WHAT YOU NEED TO DO
Could you print the lines below exactly, from the one holding "Open the Debug" through the last line, with no other output?

[SUPPLIED MATERIAL — start]

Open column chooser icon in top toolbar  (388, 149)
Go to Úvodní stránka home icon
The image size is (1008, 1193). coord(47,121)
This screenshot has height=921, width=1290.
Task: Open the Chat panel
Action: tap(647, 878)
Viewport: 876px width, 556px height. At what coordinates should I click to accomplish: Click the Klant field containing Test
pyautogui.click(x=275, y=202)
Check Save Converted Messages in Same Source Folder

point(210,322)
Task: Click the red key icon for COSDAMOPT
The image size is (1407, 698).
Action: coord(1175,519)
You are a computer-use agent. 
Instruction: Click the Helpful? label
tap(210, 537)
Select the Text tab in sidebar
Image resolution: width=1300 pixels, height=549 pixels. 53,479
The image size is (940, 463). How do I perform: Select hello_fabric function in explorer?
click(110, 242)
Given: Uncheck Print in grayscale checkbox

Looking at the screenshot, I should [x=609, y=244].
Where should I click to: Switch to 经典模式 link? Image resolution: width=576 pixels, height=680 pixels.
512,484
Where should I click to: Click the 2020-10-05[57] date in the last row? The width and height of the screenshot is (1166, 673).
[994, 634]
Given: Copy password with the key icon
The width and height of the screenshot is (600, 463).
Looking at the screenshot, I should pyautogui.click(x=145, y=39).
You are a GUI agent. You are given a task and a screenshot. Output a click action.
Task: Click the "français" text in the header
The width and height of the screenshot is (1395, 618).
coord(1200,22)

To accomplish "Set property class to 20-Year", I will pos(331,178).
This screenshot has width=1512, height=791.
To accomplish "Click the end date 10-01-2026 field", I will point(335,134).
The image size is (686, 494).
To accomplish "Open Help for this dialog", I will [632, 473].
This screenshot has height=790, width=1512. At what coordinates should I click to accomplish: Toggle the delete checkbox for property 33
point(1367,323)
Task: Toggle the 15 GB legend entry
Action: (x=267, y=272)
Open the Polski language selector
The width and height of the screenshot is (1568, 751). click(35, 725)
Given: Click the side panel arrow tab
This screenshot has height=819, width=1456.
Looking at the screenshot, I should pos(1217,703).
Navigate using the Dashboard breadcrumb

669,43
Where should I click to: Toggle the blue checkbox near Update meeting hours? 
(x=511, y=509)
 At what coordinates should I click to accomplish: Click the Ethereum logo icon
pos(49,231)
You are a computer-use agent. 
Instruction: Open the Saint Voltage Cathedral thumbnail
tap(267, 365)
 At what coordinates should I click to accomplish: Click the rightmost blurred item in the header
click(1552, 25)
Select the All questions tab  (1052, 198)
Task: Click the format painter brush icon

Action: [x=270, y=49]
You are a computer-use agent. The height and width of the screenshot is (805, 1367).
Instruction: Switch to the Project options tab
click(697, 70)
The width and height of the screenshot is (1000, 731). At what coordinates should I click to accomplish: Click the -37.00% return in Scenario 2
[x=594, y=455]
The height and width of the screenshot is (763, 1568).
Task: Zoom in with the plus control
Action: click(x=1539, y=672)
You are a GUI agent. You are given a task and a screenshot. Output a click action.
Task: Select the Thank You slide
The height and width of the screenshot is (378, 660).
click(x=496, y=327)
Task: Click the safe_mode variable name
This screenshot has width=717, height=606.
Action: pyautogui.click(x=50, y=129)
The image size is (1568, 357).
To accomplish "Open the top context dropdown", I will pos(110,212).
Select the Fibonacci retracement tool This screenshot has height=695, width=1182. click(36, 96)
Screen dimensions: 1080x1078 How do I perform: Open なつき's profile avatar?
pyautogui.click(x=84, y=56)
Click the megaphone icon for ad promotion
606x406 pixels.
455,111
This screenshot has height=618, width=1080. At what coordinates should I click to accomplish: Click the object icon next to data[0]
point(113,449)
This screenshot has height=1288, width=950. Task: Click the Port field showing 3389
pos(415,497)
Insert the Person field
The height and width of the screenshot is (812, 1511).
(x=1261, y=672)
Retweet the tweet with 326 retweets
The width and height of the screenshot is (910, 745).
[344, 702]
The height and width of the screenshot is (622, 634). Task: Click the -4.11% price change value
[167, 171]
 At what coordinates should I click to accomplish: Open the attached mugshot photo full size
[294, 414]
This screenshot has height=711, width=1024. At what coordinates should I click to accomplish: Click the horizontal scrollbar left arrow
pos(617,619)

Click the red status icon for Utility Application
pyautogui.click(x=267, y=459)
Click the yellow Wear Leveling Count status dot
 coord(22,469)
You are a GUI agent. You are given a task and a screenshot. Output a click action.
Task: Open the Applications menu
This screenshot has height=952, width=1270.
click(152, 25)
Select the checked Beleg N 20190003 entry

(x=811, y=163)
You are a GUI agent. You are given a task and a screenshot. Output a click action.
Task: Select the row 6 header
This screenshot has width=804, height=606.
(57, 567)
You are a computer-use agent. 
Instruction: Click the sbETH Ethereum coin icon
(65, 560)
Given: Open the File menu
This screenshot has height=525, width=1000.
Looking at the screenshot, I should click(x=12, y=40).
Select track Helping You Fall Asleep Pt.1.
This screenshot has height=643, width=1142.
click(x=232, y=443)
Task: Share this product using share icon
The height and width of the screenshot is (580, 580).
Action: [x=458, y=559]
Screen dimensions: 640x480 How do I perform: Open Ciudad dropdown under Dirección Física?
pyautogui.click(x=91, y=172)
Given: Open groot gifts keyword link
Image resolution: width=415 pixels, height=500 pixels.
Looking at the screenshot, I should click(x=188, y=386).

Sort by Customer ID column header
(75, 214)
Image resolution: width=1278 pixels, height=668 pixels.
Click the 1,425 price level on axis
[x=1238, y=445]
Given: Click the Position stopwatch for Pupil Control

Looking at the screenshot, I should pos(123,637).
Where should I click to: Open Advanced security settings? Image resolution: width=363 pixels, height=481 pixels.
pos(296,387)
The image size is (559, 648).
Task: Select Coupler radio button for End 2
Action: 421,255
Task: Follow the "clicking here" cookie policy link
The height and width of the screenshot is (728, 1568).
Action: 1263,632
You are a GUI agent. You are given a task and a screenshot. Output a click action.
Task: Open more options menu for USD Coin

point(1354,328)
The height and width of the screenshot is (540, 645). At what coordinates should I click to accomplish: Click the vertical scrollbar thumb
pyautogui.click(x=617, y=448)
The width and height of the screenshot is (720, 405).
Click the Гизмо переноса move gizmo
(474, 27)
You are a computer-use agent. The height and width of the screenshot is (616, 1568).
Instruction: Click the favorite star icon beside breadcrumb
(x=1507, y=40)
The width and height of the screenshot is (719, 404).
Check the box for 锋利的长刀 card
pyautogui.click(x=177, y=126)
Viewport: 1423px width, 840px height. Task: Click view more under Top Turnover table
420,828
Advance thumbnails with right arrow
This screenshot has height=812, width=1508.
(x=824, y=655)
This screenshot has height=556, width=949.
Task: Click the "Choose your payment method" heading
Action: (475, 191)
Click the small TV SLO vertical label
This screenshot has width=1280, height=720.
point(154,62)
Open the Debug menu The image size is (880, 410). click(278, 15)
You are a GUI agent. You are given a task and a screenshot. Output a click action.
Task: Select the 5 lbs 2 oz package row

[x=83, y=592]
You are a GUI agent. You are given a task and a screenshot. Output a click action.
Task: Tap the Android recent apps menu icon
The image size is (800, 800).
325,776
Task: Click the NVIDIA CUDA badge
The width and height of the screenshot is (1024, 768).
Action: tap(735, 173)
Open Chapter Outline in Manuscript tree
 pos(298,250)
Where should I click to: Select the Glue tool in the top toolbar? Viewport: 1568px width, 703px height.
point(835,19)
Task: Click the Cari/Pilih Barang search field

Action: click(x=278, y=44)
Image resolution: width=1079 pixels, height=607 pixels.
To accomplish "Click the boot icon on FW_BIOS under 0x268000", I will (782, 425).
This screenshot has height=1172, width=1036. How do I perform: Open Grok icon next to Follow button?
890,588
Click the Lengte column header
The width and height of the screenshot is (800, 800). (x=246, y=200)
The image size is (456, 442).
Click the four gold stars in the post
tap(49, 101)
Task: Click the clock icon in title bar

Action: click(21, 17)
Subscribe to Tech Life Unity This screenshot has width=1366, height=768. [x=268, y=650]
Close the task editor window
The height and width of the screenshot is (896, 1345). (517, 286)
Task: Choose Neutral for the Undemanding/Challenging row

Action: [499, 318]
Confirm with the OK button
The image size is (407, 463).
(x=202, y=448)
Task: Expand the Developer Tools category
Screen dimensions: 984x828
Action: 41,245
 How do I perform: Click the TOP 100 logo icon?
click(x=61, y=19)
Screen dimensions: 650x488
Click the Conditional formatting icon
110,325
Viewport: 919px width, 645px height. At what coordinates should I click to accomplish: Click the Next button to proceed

[SUPPLIED MATERIAL — finish]

RESULT BELOW
Open the Debug menu The image size is (880, 410). click(278, 15)
You are a GUI agent. You are given a task and a screenshot. Output a click action.
Task: Select the 5 lbs 2 oz package row

[x=83, y=592]
You are a GUI agent. You are given a task and a screenshot. Output a click action.
Task: Tap the Android recent apps menu icon
The image size is (800, 800).
325,776
Task: Click the NVIDIA CUDA badge
The width and height of the screenshot is (1024, 768).
Action: tap(735, 173)
Open Chapter Outline in Manuscript tree
 pos(298,250)
Where should I click to: Select the Glue tool in the top toolbar? Viewport: 1568px width, 703px height.
point(835,19)
Task: Click the Cari/Pilih Barang search field

Action: click(x=278, y=44)
Image resolution: width=1079 pixels, height=607 pixels.
To accomplish "Click the boot icon on FW_BIOS under 0x268000", I will (782, 425).
This screenshot has height=1172, width=1036. How do I perform: Open Grok icon next to Follow button?
890,588
Click the Lengte column header
The width and height of the screenshot is (800, 800). (x=246, y=200)
The image size is (456, 442).
Click the four gold stars in the post
tap(49, 101)
Task: Click the clock icon in title bar

Action: click(21, 17)
Subscribe to Tech Life Unity This screenshot has width=1366, height=768. [x=268, y=650]
Close the task editor window
The height and width of the screenshot is (896, 1345). (517, 286)
Task: Choose Neutral for the Undemanding/Challenging row

Action: [499, 318]
Confirm with the OK button
The image size is (407, 463).
(x=202, y=448)
Task: Expand the Developer Tools category
Screen dimensions: 984x828
Action: 41,245
 How do I perform: Click the TOP 100 logo icon?
click(x=61, y=19)
Screen dimensions: 650x488
Click the Conditional formatting icon
110,325
Viewport: 919px width, 645px height. At what coordinates should I click to accomplish: Click the Next button to proceed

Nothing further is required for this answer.